The purpose of the Fulbright Program is to increase mutual understanding between the people of the United States and other countries through the exchange of persons, knowledge and skills. It is designed to give recent college graduates opportunities for personal development and international experience.
The program offers invaluable opportunities to meet and work with people of the host country, sharing daily life as well as professional and creative insights. The program promotes cross-cultural interaction and mutual understanding on a person-to-person basis in an atmosphere of openness, academic integrity and intellectual freedom. The primary source of funding for the Fulbright Program is an annual appropriation made by Congress to the Department of State. The U.S. Student Program awards approximately 900 grants annually and currently operates in more than 140 countries worldwide.

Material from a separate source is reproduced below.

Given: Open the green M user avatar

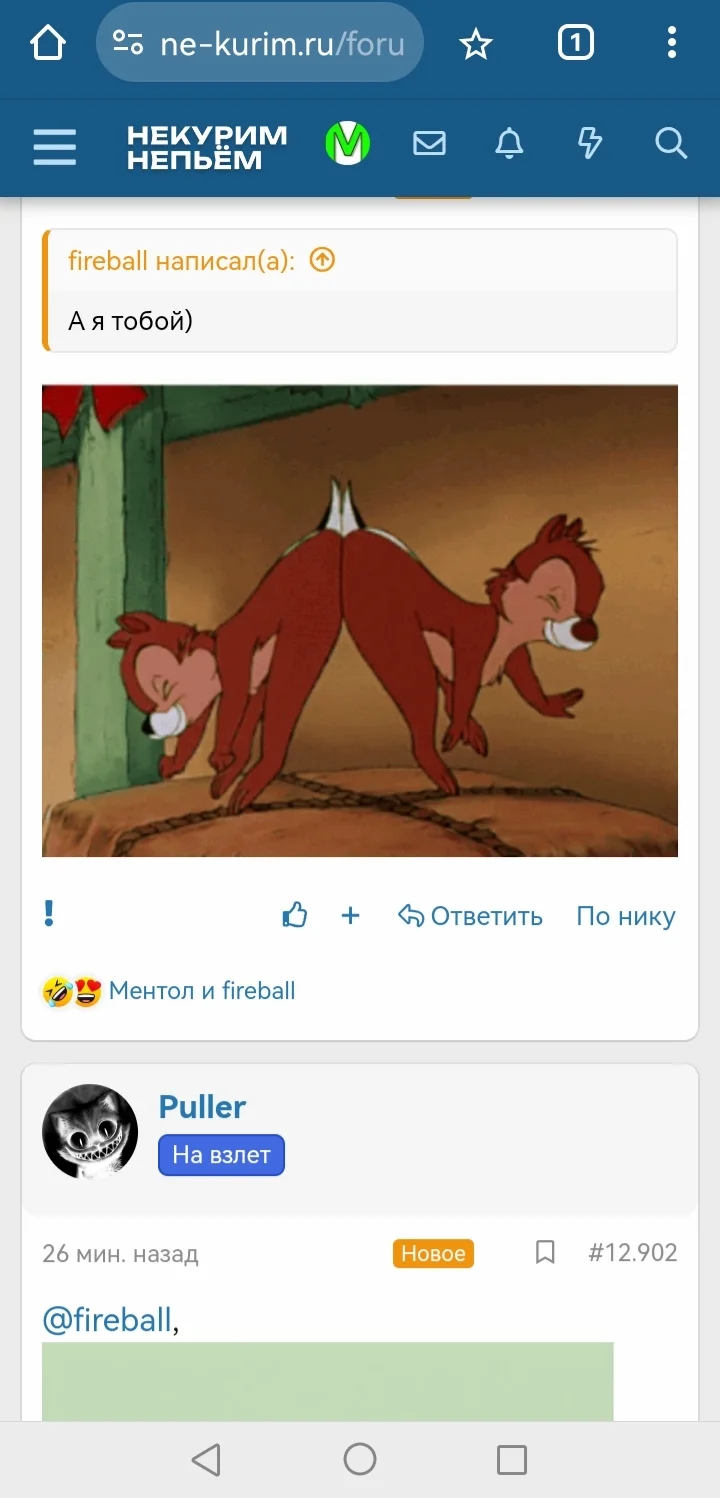Looking at the screenshot, I should [x=348, y=144].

Rabe has conducted research on East Indian immigrants in British Guiana and the lives of slave children in 19th century Texas. Her research culminated in her article "Slave Children of Texas: a Quantitative and Qualitative Study" that was published by the East Texas Historical Journal (January 2004). She has also published three research articles in Texas Historian.
A history and Spanish major at Hamilton, Rabe is a member of Phi Beta Kappa; she received the Freeman Foundation Asian Studies Grant; a Bristol Research Scholarship; was a member of the Hamilton women's swimming team; a tutor at Hamilton's Nesbitt-Johnston Writing Center; and a writer for the student newspaper The Spectator.
After completion of her studies in Trinidad and Tobago, Rabe hopes to enroll in law school and specialize in international human rights and labor law. She is the daughter of Genice and Stephen Rabe of Tremont Street in Dallas.